__WHAT NEEDS TO BE DONE__:
Copy the items below word for word, from the line containing "You are a GUI" through the line containing "coordinates (169, 143).", including both of those lines.

__DATA EXTRACT__:
┄┄┄┄┄┄┄┄┄┄┄┄┄┄┄┄┄┄┄┄
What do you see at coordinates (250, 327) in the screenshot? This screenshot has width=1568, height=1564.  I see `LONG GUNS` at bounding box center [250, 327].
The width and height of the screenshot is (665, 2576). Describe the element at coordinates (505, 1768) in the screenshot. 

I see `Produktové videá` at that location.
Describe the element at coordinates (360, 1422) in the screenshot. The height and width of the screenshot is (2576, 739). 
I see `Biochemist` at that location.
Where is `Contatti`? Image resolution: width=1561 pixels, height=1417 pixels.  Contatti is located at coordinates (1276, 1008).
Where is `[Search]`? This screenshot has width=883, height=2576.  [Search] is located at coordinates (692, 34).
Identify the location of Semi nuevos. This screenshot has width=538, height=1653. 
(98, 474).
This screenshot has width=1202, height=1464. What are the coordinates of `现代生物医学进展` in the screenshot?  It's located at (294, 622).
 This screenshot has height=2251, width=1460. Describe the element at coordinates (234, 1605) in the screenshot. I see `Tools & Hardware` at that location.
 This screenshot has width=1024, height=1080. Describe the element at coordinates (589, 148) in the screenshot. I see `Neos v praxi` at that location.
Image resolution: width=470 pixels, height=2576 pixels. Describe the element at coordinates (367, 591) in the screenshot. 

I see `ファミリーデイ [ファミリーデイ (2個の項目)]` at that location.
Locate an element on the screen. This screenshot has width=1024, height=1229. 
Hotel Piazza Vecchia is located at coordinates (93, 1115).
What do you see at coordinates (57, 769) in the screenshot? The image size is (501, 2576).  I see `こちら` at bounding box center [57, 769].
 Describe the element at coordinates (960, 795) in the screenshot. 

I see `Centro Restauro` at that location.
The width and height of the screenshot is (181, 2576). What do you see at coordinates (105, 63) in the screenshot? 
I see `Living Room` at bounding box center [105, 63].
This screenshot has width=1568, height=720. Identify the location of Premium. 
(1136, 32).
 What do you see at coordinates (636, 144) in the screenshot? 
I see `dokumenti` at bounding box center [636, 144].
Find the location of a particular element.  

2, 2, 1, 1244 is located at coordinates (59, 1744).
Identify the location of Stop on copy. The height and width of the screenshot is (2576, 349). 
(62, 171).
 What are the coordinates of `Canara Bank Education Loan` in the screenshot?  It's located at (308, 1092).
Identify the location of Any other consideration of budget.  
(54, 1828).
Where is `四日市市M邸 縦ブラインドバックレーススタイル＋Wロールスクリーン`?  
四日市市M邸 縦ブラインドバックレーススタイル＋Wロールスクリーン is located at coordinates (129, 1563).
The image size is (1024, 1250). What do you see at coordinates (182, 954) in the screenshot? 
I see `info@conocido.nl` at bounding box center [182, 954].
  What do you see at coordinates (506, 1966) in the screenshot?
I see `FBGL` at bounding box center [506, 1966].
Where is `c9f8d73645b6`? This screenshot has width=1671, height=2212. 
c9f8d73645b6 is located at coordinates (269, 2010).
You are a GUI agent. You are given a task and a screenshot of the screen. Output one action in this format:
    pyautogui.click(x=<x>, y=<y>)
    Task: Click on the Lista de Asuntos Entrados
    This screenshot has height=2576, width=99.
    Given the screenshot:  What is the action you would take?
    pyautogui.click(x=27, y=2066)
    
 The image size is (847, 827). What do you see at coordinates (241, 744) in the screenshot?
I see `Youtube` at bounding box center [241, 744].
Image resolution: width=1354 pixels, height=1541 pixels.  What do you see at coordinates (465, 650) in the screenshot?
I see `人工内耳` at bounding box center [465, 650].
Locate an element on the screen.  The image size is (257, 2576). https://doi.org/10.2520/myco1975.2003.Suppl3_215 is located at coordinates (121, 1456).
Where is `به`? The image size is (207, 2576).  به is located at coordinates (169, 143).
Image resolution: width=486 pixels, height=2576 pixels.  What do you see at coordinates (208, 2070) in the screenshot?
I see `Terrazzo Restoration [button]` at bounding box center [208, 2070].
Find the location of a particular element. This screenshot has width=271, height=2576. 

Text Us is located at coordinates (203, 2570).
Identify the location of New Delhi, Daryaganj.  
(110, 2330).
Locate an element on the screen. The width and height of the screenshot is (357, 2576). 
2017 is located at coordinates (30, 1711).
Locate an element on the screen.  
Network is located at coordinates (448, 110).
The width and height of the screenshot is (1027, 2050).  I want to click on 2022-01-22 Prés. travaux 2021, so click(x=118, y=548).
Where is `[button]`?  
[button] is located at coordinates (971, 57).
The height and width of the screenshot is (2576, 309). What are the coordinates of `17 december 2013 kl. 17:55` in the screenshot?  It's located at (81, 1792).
┄┄┄┄┄┄┄┄┄┄┄┄┄┄┄┄┄┄┄┄
__RESULT OF THIS EXERCISE__:
You are a GUI agent. You are given a task and a screenshot of the screen. Output one action in this format:
    pyautogui.click(x=<x>, y=<y>)
    Task: Click on the Lista de Asuntos Entrados
    This screenshot has height=2576, width=99.
    Given the screenshot:  What is the action you would take?
    pyautogui.click(x=27, y=2066)
    
 The image size is (847, 827). What do you see at coordinates (241, 744) in the screenshot?
I see `Youtube` at bounding box center [241, 744].
Image resolution: width=1354 pixels, height=1541 pixels.  What do you see at coordinates (465, 650) in the screenshot?
I see `人工内耳` at bounding box center [465, 650].
Locate an element on the screen.  The image size is (257, 2576). https://doi.org/10.2520/myco1975.2003.Suppl3_215 is located at coordinates (121, 1456).
Where is `به`? The image size is (207, 2576).  به is located at coordinates (169, 143).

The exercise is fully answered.